Poco a poco vamos adentrándonos en esa secreta unidad de sus personajes para no encontrarse y de ahí que vayamos entresacando que todo es un mismo texto, un relato único en sesenta y dos movimientos. En esas maneras de moverse, el desapego con lo humano se va haciendo cada vez mayor (eso sí, sin perder ternura), cada vez más asentado en una visión absurda e inadaptada en torno a la estupidez y sus derivados, o más que absurda, inclinada al dibujo animado, con sus rápidos cambios de perspectivas, con esas transformaciones que abren un abanico de distorsiones, entre lo agradable y lo desagradable, entre lo objetual y la animalización, entre lo comparativo y lo ilógico.

A lo largo de El libro de los monstruos nos surge la sensación de movernos en la quietud por temporalidad congelada (valga la paradoja por lo aludido en relación a las diversas metamorfosis) y los motivos residen en que cada retrato transpira un poso de melancolía vitalista; de no-identidades viscosas que se intentaron pegar al rostro; de incapacidad para cambiar la realidad y con el tiempo en indiferencia por el posible cambio; de tensiones lingüísticas que proceden de tiranteces vitales. Todo ello encauzado a converger en varios fines: ejercitar la hibridez genérica hasta el límite, rescatar la excentricidad como mirada creativa que se hace con cada metamorfosis cada vez más fantástica, más gustosa en su rareza, más curiosa con las bajezas humanas. En la última estampa de El libro de los monstruos, «Alasummna», Juan Rodolfo Wilcock resume su núcleo seminal: «Es como decir: sí, hubieras podido ser tan hermoso como él pero, solo entre bestias, fuiste omitido en el boceto del mundo, único olvido mío, hombre, paradigma del monstruo». En realidad, recoge el testigo de libros anteriores como La sinagoga de los iconoclastas cuya mordacidad se centraba en la trascendencia de las aspiraciones y empeños humanos. ¿Volvió a recordar aquel axioma suyo?: «Esa verdad era el absoluto imperio del caos, la omnipresencia de la nada, la suprema inexistencia de nuestra existencia». Es posible y aún más probable que si se llega al fondo de esta certeza caiga bajo todos los sistemas del conocimiento por sus propias vanaglorias, asnadas e ingenuidades del bípedo implume (se presume de tontuna). La vitalista sonrisa del payaso triste. En un tiempo en el que epatar con actos se ha convertido en un atolladero inocuo, la palabra y su fuerza cada vez cobra mayor energía para realizar este tipo de rebeldías, me refiero a la de cuestionar las reglas y principalmente, a dejarlas caer bajo el reflejo del dislate y la ingenuidad, y de paso reclamar su fracaso. Situaciones disparatadas valen personajes descabezados (y de paso váyase riéndose). Contra lo lineal, lo rutinario, lo memorable, lo académico, la eternidad de cualquier tipo, Wilcock experimenta su propio mundo mediante el humor, el cual sirve

para construir los perfiles específicos de los personajes. En este diccionario de la bêtise se lleva al lector de las rarezas a la carcajada, pasando por lo normal y llegando a lo extraordinario.

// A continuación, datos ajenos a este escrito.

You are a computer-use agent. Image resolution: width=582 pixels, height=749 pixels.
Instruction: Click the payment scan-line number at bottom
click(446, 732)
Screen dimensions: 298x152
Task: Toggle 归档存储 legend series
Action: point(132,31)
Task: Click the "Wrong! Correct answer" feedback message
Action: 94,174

Con El libro de los monstruos de Juan Rodolfo Wilcock, el lector encontrará un buen momento para recordar, afirmar o mentar a todas esas deformidades, engendros, espantajos y leviatanes con que se cruza a lo largo de los días. Quizás, sea él uno de ellos y saque su veta sadomasoquista y empiece a verse reflejado sin apartar la mirada, con la humildad de reconocer los defectos, hacia una autocrítica que le provoque sonrisa, crecimiento y lucidez. También, ese posible lector puede acercarse a La sinagoga de los iconoclastas o a El estereoscopio de los solitarios, no le defraudarán, la calidad está asegurada.